Wednesday, December 29, 2010

Monday, December 27, 2010

Science Fiction Device #1: The Box from Primer

 While the main agenda of this site is to inventory and salute magical items in literature, mythology, and pop culture, I also want to take some time to appreciate the innovations in Fantasy's sister genre, science fiction. While the protocols of these objects and their respective genres are very different, their aim is at their core the same - to speculate and revel in the wonder of invention.
 Today's Science Fiction Device is the Box from Shane Carruth's ultra-low-budget science fiction film, Primer. I am a big fan of this film and its commitment to mundane reality, which adds amazing weight to its commentary on the ethical complexities of meaningful innovation. If you've never seen Primer, it's about two software engineers who set out to improve on an existing idea for a machine that will inhibit the affects of gravity on objects, but accidentally discover time travel instead.
 The time travel device, per the non-flashy convention of this film's aesthetic approach, is a simple, grey, metal box. It appears to be made of sheet metal, plywood, and pvc pipe and contains palladium that the characters salvage from the catalytic converter of a car.  I won't say more, since the film is built around explaining the science of this box and the ramifications of using it, but let's just say that science, my friends, even speculative fiction low-budget film science... is fucking crazy.

 And if you like fucking crazy science and its philosophical implications, you should check out the Primer Official Forums. It isn't really active anymore, but wow, what a fan community. Physics hobbyists got real on that shit. And I imagine that given you're the kind of person who likes to read this blog, then you might also be a brilliant fucking scientist. So chew on the sweet, sweet fat of this archived meeting of minds, and thank me later.

Sunday, December 26, 2010

Song of the Day #1


                                                             Go Fish by Cub!

 You love this god damn song. And this song loves you!

Magical Item #2: The Glaive

 1983's Krull is an unusual and underrated film about the alien invasion of a fantasy world and a prince's attempt to stop it. The weapon he employs in his endeavor is known simply as "The Glaive" (although it is not technically a glaive:)


 The Glaive is a large throwing star like weapon with 5 protruding curved blades. It spins as it glides through the air, and it seems that its controller can will its course. The protagonist of Krull, Prince Corwyn, obtains it, with the guidance of Ynyr the Old One, by climbing into a volcanic cave on the side of a mountain. He reaches into what looks to be either boiling water or lava to get it, but his hand is unscathed. 

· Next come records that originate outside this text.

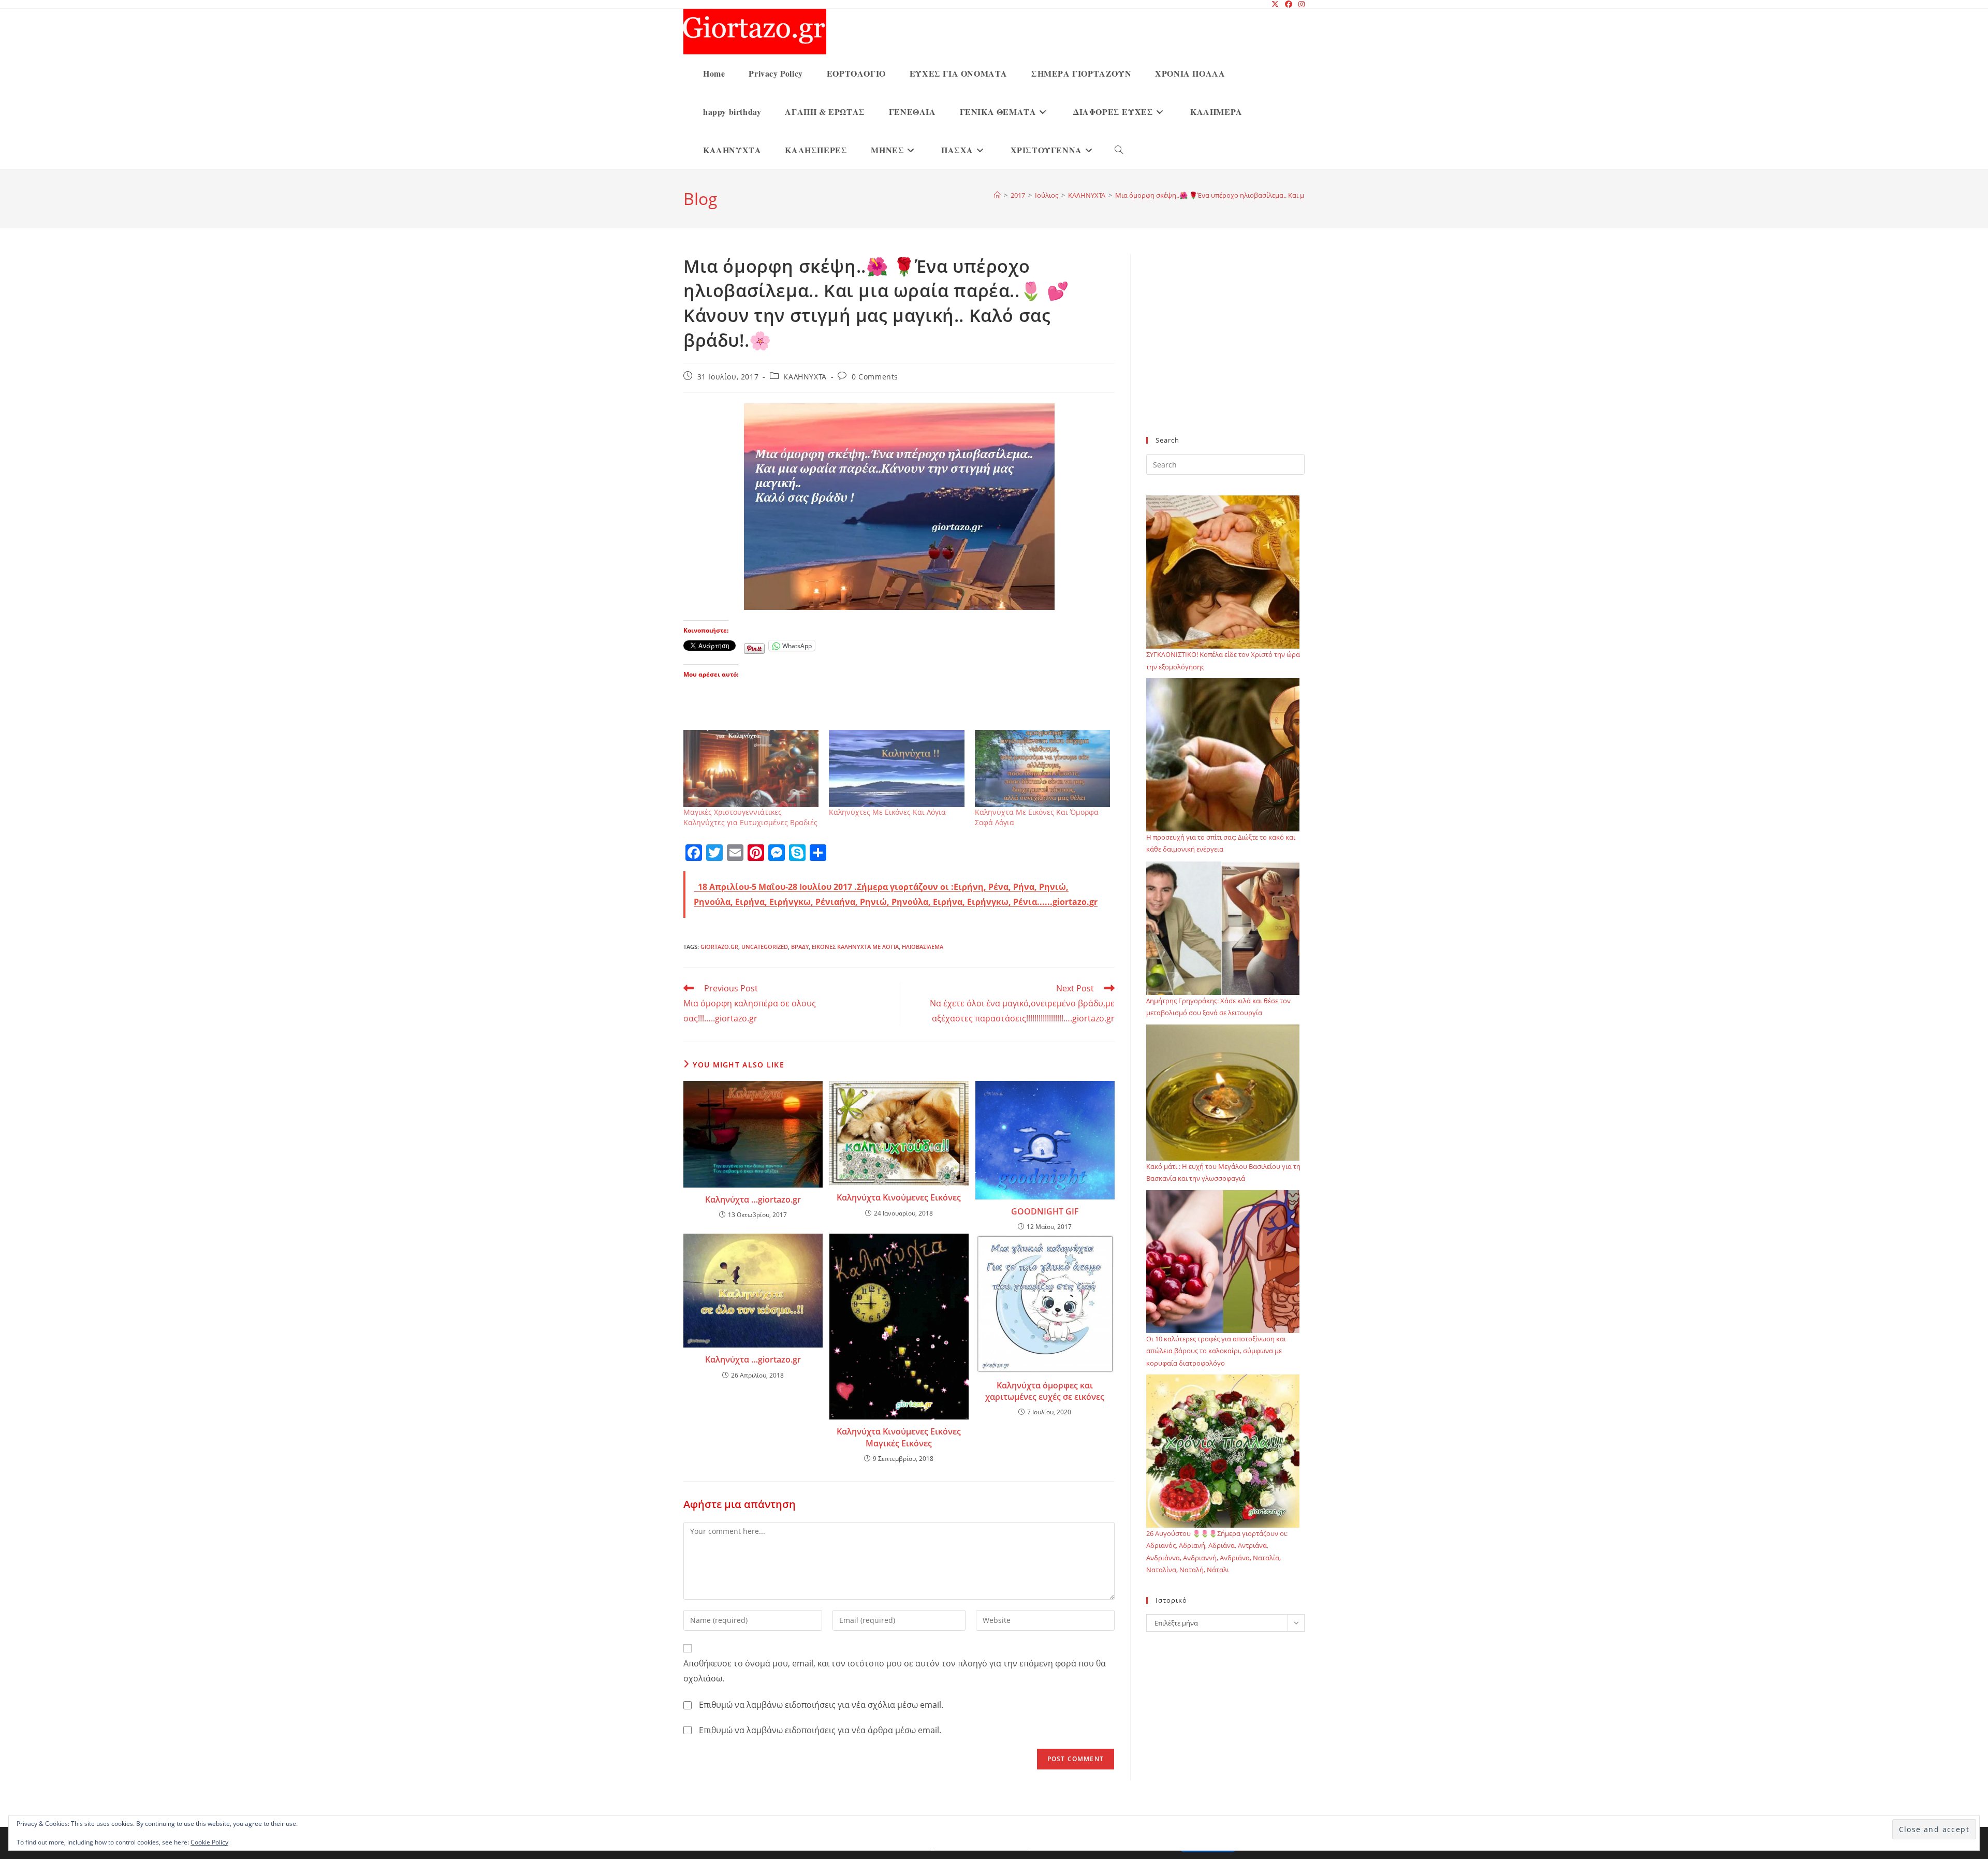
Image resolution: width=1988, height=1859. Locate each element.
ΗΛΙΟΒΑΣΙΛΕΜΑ (922, 946)
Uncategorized (764, 946)
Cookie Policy (209, 1842)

 Would you stick your hand into lava for the glaive? Would I? Yes, I would, and that's what makes me qualified to write this blog.

Friday, December 24, 2010

Complex Machinery/ Magical Item #1: Stormbringer, the Black Blade

 Artifacts. Relics. What are your favorite magical items, and from what universe?

 An obvious example would be the Black Sword Stormbringer from Michael Moorcock's Elric stories. Stormbringer is a being of a race of demons that take the forms of large black blades with red runes etched across their surfaces. It hungrily drinks the souls of those it cuts, and despite its need for a wielder it has a mind all its own.

Here is Robert Gould's interpretation of the sword (from his cover art for Stormbringer, the last novel in the core Elric series by Moorcock):



 That is some prodigious and beautiful shit, Robert Gould. This was illustrated in 1977 - do you think it influenced the tendency towards impossibly large weapons, most notably in anime and manga, that started (by my estimate) in the 90's and continues on today?

  Thanks for visiting my blog. With it I intend to write about things I love; the music I listen to, the films I watch, the books I read, the games I play; but most of all, its intention is to celebrate the strange and wonderful tools of speculative fiction.